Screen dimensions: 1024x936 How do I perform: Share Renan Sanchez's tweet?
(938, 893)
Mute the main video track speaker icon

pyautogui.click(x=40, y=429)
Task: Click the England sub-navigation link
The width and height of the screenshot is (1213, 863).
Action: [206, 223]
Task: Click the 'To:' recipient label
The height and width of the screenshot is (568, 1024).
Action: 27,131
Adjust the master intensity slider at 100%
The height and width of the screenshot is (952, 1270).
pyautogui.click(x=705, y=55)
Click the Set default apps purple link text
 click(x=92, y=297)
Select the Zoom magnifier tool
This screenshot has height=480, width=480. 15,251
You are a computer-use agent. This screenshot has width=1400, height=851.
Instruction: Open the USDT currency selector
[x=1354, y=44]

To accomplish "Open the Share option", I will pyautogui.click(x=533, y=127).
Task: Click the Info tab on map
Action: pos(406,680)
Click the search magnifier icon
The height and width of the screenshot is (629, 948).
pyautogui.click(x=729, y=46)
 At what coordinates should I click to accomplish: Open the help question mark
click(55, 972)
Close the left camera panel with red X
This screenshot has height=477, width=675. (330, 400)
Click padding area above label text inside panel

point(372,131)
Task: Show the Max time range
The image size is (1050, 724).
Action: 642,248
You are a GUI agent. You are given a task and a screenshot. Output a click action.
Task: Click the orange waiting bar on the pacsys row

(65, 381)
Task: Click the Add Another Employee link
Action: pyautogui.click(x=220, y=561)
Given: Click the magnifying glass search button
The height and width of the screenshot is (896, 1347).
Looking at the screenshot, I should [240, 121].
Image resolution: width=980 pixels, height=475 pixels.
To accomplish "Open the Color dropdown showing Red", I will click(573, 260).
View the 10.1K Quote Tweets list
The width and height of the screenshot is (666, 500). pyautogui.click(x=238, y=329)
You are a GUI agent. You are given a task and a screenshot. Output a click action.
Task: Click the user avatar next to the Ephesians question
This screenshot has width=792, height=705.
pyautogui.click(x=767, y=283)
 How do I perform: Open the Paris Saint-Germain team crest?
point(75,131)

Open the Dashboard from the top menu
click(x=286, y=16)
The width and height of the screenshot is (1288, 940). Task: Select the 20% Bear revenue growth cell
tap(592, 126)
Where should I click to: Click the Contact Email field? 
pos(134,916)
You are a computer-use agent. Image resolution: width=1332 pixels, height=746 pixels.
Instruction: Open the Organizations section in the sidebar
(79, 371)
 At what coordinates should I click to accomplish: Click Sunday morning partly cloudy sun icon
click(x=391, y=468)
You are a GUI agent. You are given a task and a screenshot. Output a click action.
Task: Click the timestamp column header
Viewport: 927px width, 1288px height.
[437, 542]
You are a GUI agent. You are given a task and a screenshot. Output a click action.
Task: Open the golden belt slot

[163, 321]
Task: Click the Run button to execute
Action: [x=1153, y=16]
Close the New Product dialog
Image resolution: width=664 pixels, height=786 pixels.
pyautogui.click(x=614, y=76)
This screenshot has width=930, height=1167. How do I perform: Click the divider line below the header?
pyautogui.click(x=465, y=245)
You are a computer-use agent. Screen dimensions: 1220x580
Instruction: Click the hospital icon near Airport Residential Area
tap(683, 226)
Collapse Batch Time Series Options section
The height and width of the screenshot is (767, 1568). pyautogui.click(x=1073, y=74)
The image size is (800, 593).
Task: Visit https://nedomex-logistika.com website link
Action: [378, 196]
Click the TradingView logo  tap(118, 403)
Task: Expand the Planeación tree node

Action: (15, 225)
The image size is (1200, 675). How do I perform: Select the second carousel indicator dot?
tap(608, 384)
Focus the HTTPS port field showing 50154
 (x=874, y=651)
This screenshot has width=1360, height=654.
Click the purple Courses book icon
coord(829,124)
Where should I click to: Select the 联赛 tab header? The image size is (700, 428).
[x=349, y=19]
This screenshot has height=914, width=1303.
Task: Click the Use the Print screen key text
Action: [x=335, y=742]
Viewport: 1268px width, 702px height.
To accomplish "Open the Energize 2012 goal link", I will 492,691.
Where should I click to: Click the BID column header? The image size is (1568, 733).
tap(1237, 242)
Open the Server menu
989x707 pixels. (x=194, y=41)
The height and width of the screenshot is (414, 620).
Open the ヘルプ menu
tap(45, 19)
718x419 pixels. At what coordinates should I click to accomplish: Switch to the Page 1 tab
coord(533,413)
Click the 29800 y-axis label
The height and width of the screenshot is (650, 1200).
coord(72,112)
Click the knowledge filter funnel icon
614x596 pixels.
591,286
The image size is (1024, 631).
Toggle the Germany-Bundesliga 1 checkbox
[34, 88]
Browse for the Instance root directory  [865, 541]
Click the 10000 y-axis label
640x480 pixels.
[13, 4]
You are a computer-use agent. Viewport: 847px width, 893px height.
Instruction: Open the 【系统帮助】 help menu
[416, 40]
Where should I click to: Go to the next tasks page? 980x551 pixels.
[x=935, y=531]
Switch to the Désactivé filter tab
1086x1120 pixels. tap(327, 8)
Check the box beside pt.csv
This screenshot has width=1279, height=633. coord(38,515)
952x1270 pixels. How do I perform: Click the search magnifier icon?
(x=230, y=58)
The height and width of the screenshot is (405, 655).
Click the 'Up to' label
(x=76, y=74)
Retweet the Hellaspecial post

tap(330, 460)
···
*Task description*. Word for word, restate every record in the listing.

*Result of the exercise*.
Screen dimensions: 1024x936 How do I perform: Share Renan Sanchez's tweet?
(938, 893)
Mute the main video track speaker icon

pyautogui.click(x=40, y=429)
Task: Click the England sub-navigation link
The width and height of the screenshot is (1213, 863).
Action: [206, 223]
Task: Click the 'To:' recipient label
The height and width of the screenshot is (568, 1024).
Action: 27,131
Adjust the master intensity slider at 100%
The height and width of the screenshot is (952, 1270).
pyautogui.click(x=705, y=55)
Click the Set default apps purple link text
 click(x=92, y=297)
Select the Zoom magnifier tool
This screenshot has height=480, width=480. 15,251
You are a computer-use agent. This screenshot has width=1400, height=851.
Instruction: Open the USDT currency selector
[x=1354, y=44]

To accomplish "Open the Share option", I will pyautogui.click(x=533, y=127).
Task: Click the Info tab on map
Action: pos(406,680)
Click the search magnifier icon
The height and width of the screenshot is (629, 948).
pyautogui.click(x=729, y=46)
 At what coordinates should I click to accomplish: Open the help question mark
click(55, 972)
Close the left camera panel with red X
This screenshot has height=477, width=675. (330, 400)
Click padding area above label text inside panel

point(372,131)
Task: Show the Max time range
The image size is (1050, 724).
Action: 642,248
You are a GUI agent. You are given a task and a screenshot. Output a click action.
Task: Click the orange waiting bar on the pacsys row

(65, 381)
Task: Click the Add Another Employee link
Action: pyautogui.click(x=220, y=561)
Given: Click the magnifying glass search button
The height and width of the screenshot is (896, 1347).
Looking at the screenshot, I should [240, 121].
Image resolution: width=980 pixels, height=475 pixels.
To accomplish "Open the Color dropdown showing Red", I will click(573, 260).
View the 10.1K Quote Tweets list
The width and height of the screenshot is (666, 500). pyautogui.click(x=238, y=329)
You are a GUI agent. You are given a task and a screenshot. Output a click action.
Task: Click the user avatar next to the Ephesians question
This screenshot has width=792, height=705.
pyautogui.click(x=767, y=283)
 How do I perform: Open the Paris Saint-Germain team crest?
point(75,131)

Open the Dashboard from the top menu
click(x=286, y=16)
The width and height of the screenshot is (1288, 940). Task: Select the 20% Bear revenue growth cell
tap(592, 126)
Where should I click to: Click the Contact Email field? 
pos(134,916)
You are a computer-use agent. Image resolution: width=1332 pixels, height=746 pixels.
Instruction: Open the Organizations section in the sidebar
(79, 371)
 At what coordinates should I click to accomplish: Click Sunday morning partly cloudy sun icon
click(x=391, y=468)
You are a GUI agent. You are given a task and a screenshot. Output a click action.
Task: Click the timestamp column header
Viewport: 927px width, 1288px height.
[437, 542]
You are a GUI agent. You are given a task and a screenshot. Output a click action.
Task: Open the golden belt slot

[163, 321]
Task: Click the Run button to execute
Action: [x=1153, y=16]
Close the New Product dialog
Image resolution: width=664 pixels, height=786 pixels.
pyautogui.click(x=614, y=76)
This screenshot has width=930, height=1167. How do I perform: Click the divider line below the header?
pyautogui.click(x=465, y=245)
You are a computer-use agent. Screen dimensions: 1220x580
Instruction: Click the hospital icon near Airport Residential Area
tap(683, 226)
Collapse Batch Time Series Options section
The height and width of the screenshot is (767, 1568). pyautogui.click(x=1073, y=74)
The image size is (800, 593).
Task: Visit https://nedomex-logistika.com website link
Action: [378, 196]
Click the TradingView logo  tap(118, 403)
Task: Expand the Planeación tree node

Action: (15, 225)
The image size is (1200, 675). How do I perform: Select the second carousel indicator dot?
tap(608, 384)
Focus the HTTPS port field showing 50154
 (x=874, y=651)
This screenshot has width=1360, height=654.
Click the purple Courses book icon
coord(829,124)
Where should I click to: Select the 联赛 tab header? The image size is (700, 428).
[x=349, y=19]
This screenshot has height=914, width=1303.
Task: Click the Use the Print screen key text
Action: [x=335, y=742]
Viewport: 1268px width, 702px height.
To accomplish "Open the Energize 2012 goal link", I will 492,691.
Where should I click to: Click the BID column header? The image size is (1568, 733).
tap(1237, 242)
Open the Server menu
989x707 pixels. (x=194, y=41)
The height and width of the screenshot is (414, 620).
Open the ヘルプ menu
tap(45, 19)
718x419 pixels. At what coordinates should I click to accomplish: Switch to the Page 1 tab
coord(533,413)
Click the 29800 y-axis label
The height and width of the screenshot is (650, 1200).
coord(72,112)
Click the knowledge filter funnel icon
614x596 pixels.
591,286
The image size is (1024, 631).
Toggle the Germany-Bundesliga 1 checkbox
[34, 88]
Browse for the Instance root directory  [865, 541]
Click the 10000 y-axis label
640x480 pixels.
[13, 4]
You are a computer-use agent. Viewport: 847px width, 893px height.
Instruction: Open the 【系统帮助】 help menu
[416, 40]
Where should I click to: Go to the next tasks page? 980x551 pixels.
[x=935, y=531]
Switch to the Désactivé filter tab
1086x1120 pixels. tap(327, 8)
Check the box beside pt.csv
This screenshot has width=1279, height=633. coord(38,515)
952x1270 pixels. How do I perform: Click the search magnifier icon?
(x=230, y=58)
The height and width of the screenshot is (405, 655).
Click the 'Up to' label
(x=76, y=74)
Retweet the Hellaspecial post

tap(330, 460)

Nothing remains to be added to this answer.